(TASK DIRECTIONS):
Leave out all pictures. Extract exactly the lines from the one containing "Tweets by freeworldforum (115, 1662)" through the end of the data.

====== RAW DATA ======

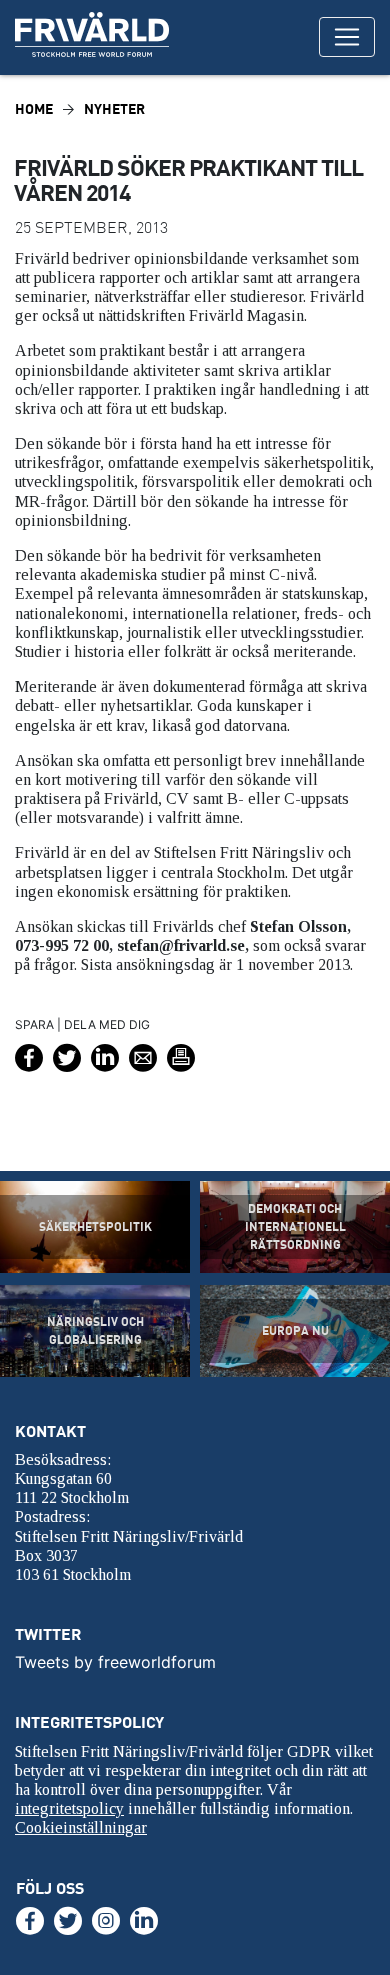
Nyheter (114, 108)
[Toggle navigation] (347, 37)
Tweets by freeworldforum (115, 1662)
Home (34, 108)
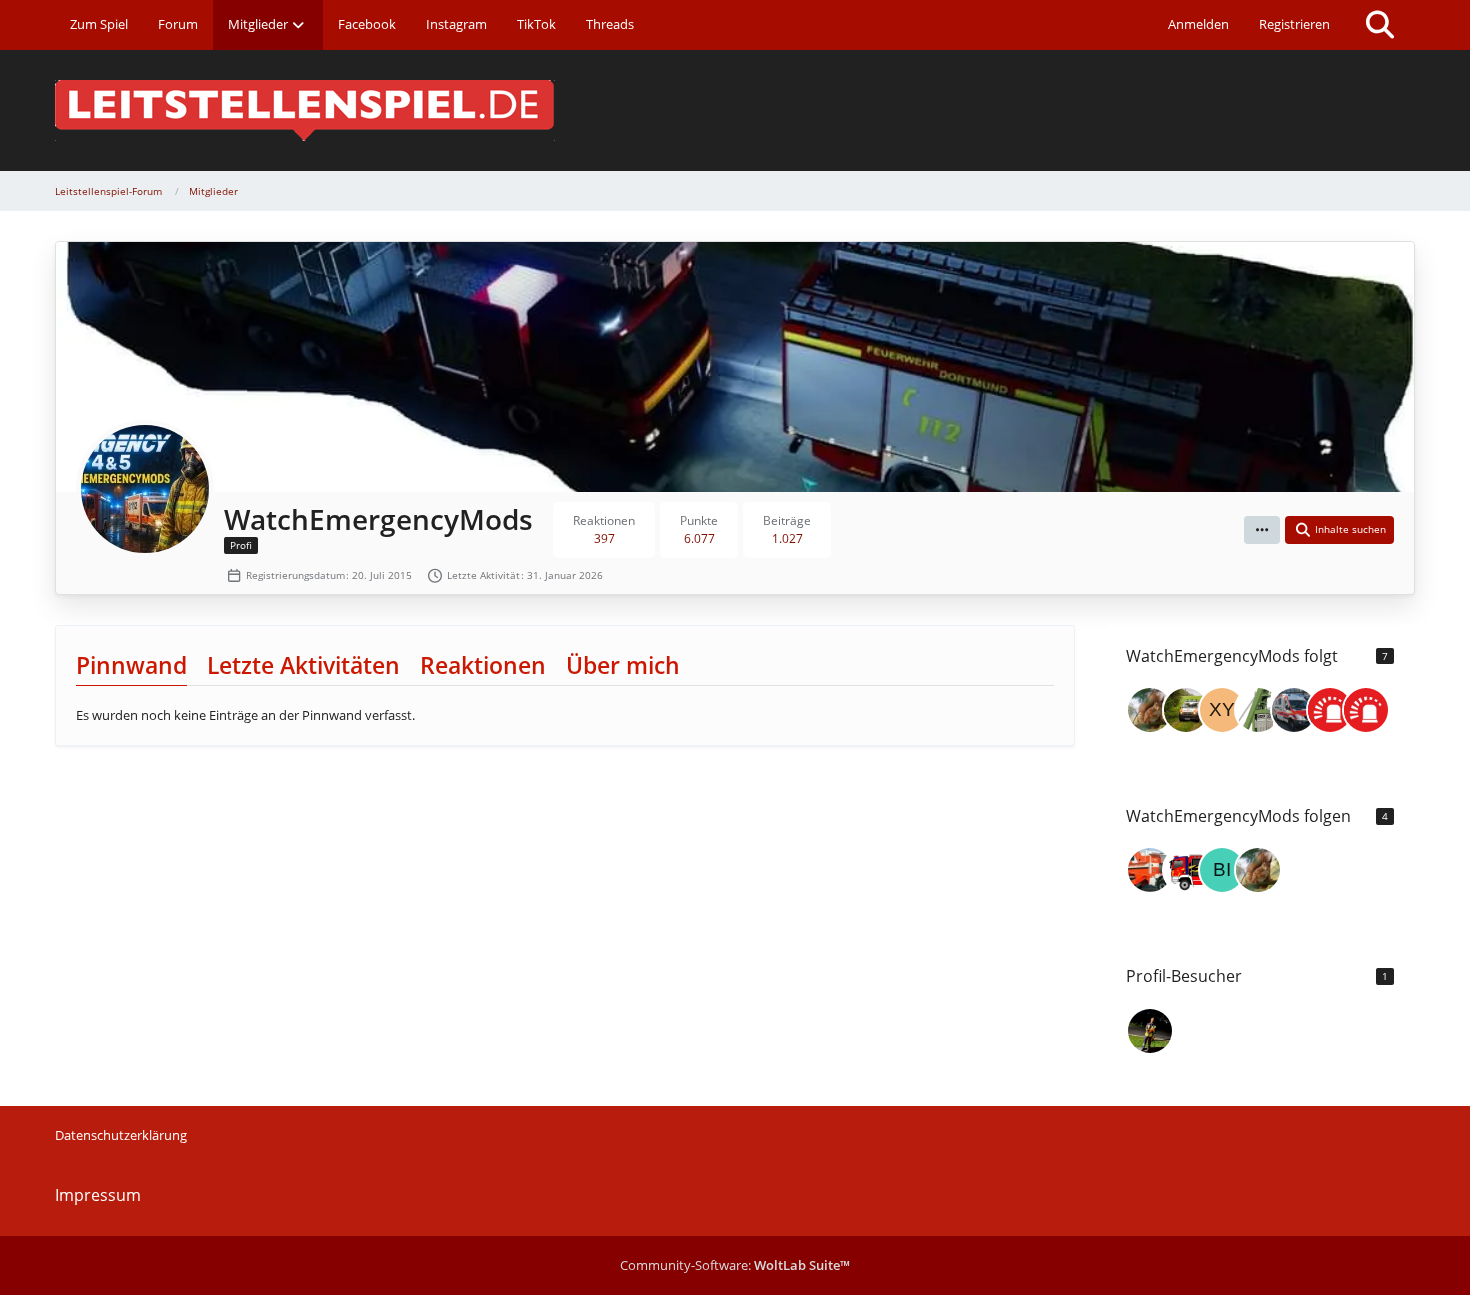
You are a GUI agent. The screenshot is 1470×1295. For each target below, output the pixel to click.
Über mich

======

(WRITTEN RESPONSE):
Tweets by freeworldforum (115, 1662)
Home (34, 108)
You are a GUI agent. The screenshot is 1470×1295. For each target below, output the pixel to click.
Über mich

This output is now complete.